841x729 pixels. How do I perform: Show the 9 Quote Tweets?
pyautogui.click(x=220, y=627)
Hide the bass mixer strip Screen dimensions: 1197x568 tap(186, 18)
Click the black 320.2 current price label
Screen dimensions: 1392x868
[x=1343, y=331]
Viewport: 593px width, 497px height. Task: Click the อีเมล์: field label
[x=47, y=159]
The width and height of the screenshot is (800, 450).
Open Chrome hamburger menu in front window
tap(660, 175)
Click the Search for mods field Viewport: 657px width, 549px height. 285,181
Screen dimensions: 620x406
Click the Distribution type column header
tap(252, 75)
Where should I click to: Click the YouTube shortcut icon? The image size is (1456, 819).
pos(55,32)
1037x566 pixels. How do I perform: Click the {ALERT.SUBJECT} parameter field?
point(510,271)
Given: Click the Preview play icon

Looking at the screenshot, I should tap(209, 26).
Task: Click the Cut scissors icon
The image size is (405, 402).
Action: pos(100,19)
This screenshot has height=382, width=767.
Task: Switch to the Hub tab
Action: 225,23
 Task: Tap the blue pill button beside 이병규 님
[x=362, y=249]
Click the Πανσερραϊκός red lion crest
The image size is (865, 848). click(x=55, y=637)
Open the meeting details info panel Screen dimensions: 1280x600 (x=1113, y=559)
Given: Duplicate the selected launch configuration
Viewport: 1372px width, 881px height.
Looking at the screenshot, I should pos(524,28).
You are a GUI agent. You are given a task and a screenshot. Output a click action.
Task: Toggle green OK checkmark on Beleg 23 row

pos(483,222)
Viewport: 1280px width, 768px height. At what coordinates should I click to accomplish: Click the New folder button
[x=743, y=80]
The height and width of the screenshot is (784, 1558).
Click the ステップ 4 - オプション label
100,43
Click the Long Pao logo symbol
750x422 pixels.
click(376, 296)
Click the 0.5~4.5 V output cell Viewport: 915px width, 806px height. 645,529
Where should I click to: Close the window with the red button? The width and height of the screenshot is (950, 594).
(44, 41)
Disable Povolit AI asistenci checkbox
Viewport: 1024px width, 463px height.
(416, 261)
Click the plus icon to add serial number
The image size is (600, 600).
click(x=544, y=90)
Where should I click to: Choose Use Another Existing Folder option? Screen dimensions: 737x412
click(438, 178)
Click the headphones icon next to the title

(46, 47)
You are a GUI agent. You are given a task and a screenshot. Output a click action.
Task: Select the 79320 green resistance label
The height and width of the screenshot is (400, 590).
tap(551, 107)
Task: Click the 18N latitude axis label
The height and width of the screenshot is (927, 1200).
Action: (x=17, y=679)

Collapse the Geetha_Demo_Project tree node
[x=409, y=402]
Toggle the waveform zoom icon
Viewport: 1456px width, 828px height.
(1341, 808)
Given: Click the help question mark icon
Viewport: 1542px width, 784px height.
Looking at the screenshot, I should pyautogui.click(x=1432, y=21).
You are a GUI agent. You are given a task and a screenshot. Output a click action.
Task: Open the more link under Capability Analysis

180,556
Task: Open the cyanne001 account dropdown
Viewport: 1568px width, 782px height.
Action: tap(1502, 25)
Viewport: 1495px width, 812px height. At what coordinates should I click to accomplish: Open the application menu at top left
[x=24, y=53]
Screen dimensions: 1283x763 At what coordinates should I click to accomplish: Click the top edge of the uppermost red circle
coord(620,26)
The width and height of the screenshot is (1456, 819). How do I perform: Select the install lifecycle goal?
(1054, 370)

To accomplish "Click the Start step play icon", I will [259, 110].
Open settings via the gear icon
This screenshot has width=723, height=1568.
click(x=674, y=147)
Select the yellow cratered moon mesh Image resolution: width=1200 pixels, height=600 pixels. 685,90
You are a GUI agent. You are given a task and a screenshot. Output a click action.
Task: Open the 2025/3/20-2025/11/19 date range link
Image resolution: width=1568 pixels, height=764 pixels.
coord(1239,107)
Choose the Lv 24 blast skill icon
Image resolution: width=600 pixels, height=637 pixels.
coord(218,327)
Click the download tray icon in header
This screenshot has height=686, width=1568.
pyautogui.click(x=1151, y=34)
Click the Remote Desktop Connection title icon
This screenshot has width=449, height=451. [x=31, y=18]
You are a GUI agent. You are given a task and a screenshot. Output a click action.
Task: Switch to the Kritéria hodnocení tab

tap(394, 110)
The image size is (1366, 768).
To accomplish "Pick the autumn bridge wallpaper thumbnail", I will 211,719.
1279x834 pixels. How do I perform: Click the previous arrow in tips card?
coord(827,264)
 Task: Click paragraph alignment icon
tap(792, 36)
========
## REQUIRED TASK
Return every line of the records above that contains the word "green".

## CORRECT OUTPUT
Task: Toggle green OK checkmark on Beleg 23 row
Task: Select the 79320 green resistance label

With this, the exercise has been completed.